The draft outcome document calls on governments to work more closely with major groups such as business and industry. It encourages their participation in decision making, planning and implementation of policies and programmes for sustainable development.
Another aspect relevant to your work is access to environmentally sound technology, and to ICT in developing countries. The draft text acknowledges the role of business and industry through investment, research and development, resource efficiency, and trade.
The draft calls on business and industry to show leadership through sustainable and inclusive business models and practices, environmental and social responsibility, and clean and safe products. And, to align with the principles of the UN Charter and the UN Global Compact.
There is a recognition of the need for a global system for national sustainability accounting and reporting. This can include strengthening existing mechanisms to incorporate sustainability criteria, into the business sector’s reporting practices.

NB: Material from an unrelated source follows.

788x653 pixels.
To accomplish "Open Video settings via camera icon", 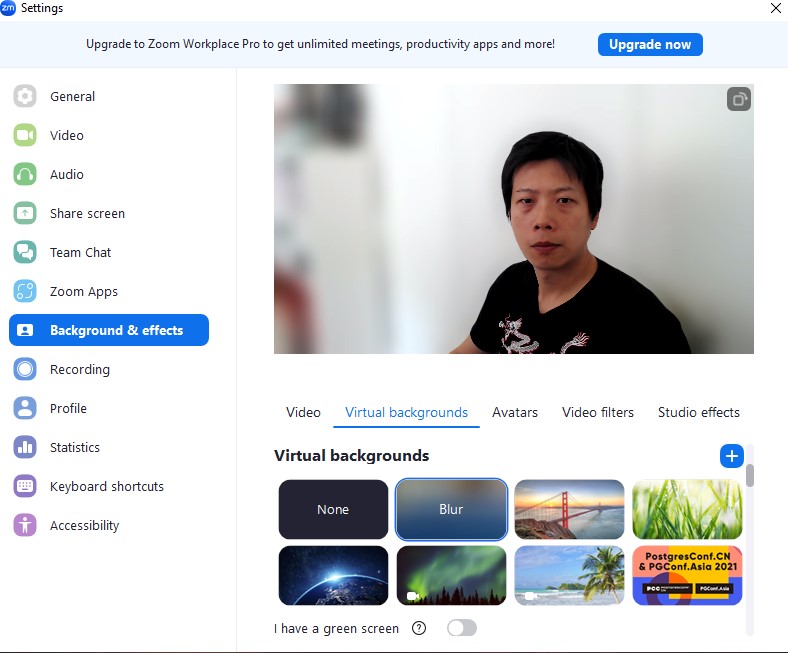I will 25,136.
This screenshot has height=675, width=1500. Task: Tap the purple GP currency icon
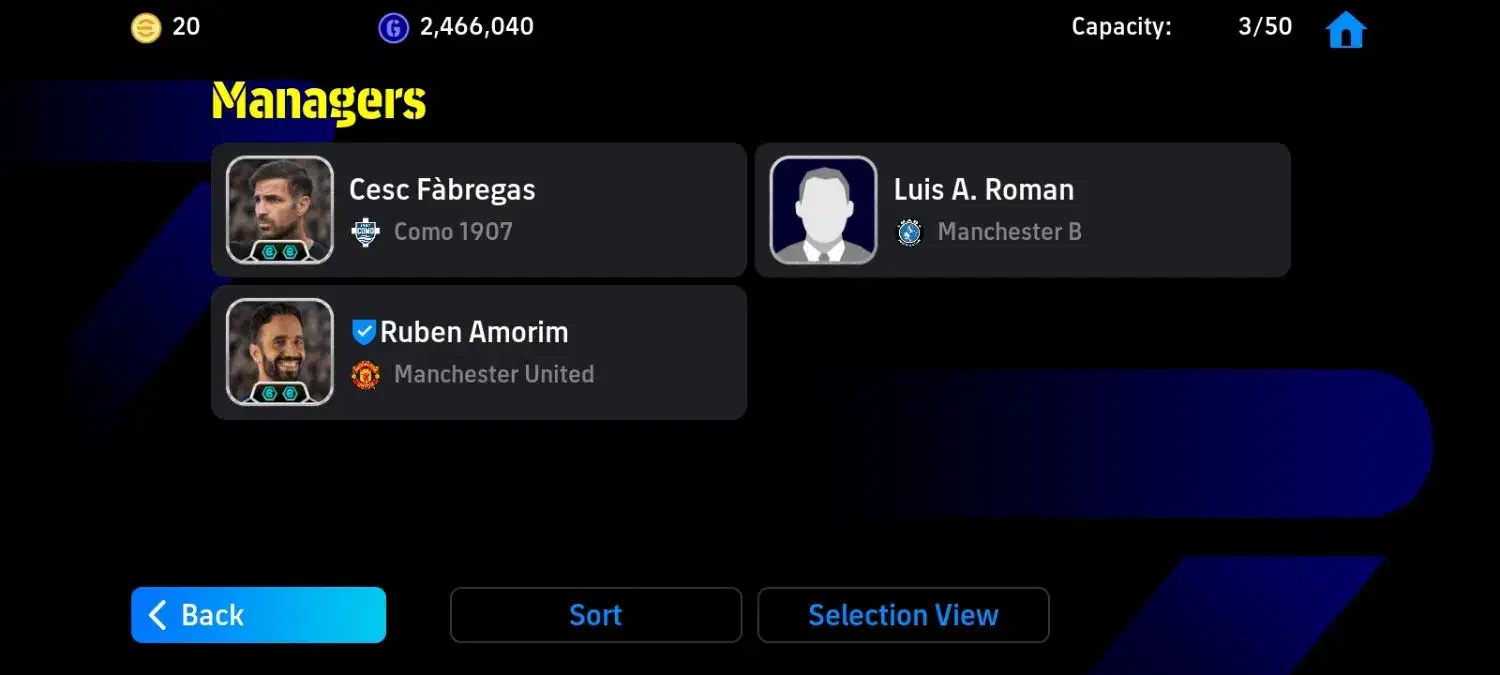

The “Vision 2050” report of the World Business Council for Sustainable Development, contains “must have” items. These include empowerment and training, as well as active participation of women in the work force and as entrepreneurs.
On technology transfer, we need your help and guidance to find applicable solutions to handle the intellectual property dimension.
- For example, what do you recommend to increase capacity building in local enterprises, especially in developing countries?
Research and development investments are critical to find solutions to advance sustainable development, a fact already acknowledged in Agenda 21.
- But where can we find the resources to fund this global transformation towards more inclusive green sustainable growth?
Your views are also welcome on how to advance sustainable development at the local and national levels.
- For instance, how can we make small and medium-sized enterprises (SMEs) prosper, while becoming effective tools to preserve the environment and create local jobs?
Rio+20 is a critical step, but a step that must be followed by an intensive phase of implementation. Let me be clear: This requires that business and industry play a key role. In this regard, allow me to ask further:
- What are the four or five most important messages that you want to convey to governments?
- To achieve sustainable growth, what ideas for collaborative action would you recommend to initiate in Rio?
- What would you recommend governments do, in order to accelerate technology leapfrogging towards a more sustainable world?
Last but not least, the Rio+20 Secretariat warmly welcomes your feedback on this consultation. It also welcomes your participation in the Rio+20 process, indeed also in the post-Rio participation of major groups.
In closing, I wish to share with you a quote from a joint declaration that UN system chiefs have crafted:
And I quote: “Rio+20 must provide the roadmap to the future we want. A future with peace… dynamic economic and social development… universal social well-being… and a healthy and equitable environment… for present and future generations where women and men…, boys and girls equally contribute to and benefit from development.”
Let us work together to make this the future we want.